Облачённая в бледно-зелёное шёлковое платье, великолепное само по себе, Рудена спустилась по главной дворцовой лестнице, внутренне готовясь к общему вниманию, которое обрушится на неё через несколько мгновений. Свет и люди заполняли подступы к бальному залу и сам бальный зал. Здесь ждали фотографы и журналисты, кое-кто из чиновников, которые рассчитывали на внимание его величества, а также десятки слуг и сопровождающих, которым на бал за своими господами из числа аристократии идти было нельзя, но можно было хоть краем глаза посмотреть. Мало кто из них хранил скучающее многоопытное выражение лица. Большинство не скрывало оживления и любопытства.

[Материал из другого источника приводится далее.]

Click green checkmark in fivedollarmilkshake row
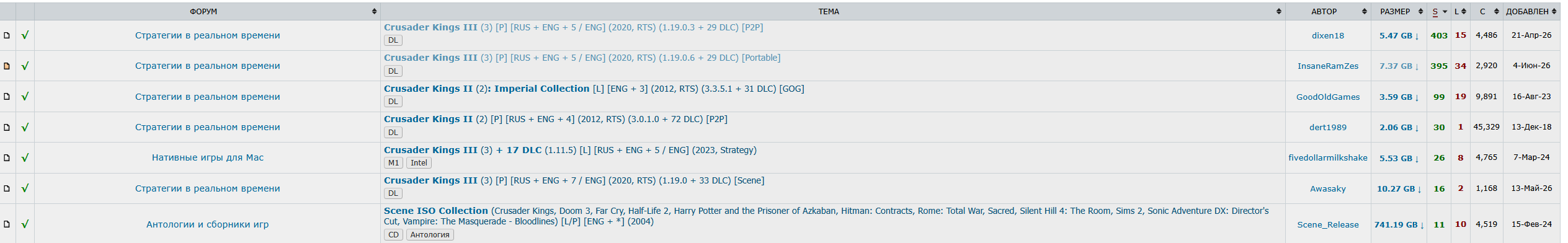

Сейчас Рудена Обийе Азиттийская сама по себе была лишь символом своего положения, богатства своих владений и власти того мужчины, который пожелал жениться на ней. В этот момент она и вовсе не существовала как человек – только образ, одетая и украшенная соответственно. И образу предстояло соответствовать. Улыбаясь, Рудена встала на последнем пролёте лестницы, позволила сфотографировать себя, а потом уступила место следующей супруге государя, Араме Хидиан. К ней внимания было намного больше, и это понятно – о беременности давно известно, и вся империя нетерпеливо ждёт известия о рождении мальчика. Герцогиня вздохнула с облегчением – о ней забыли в один момент.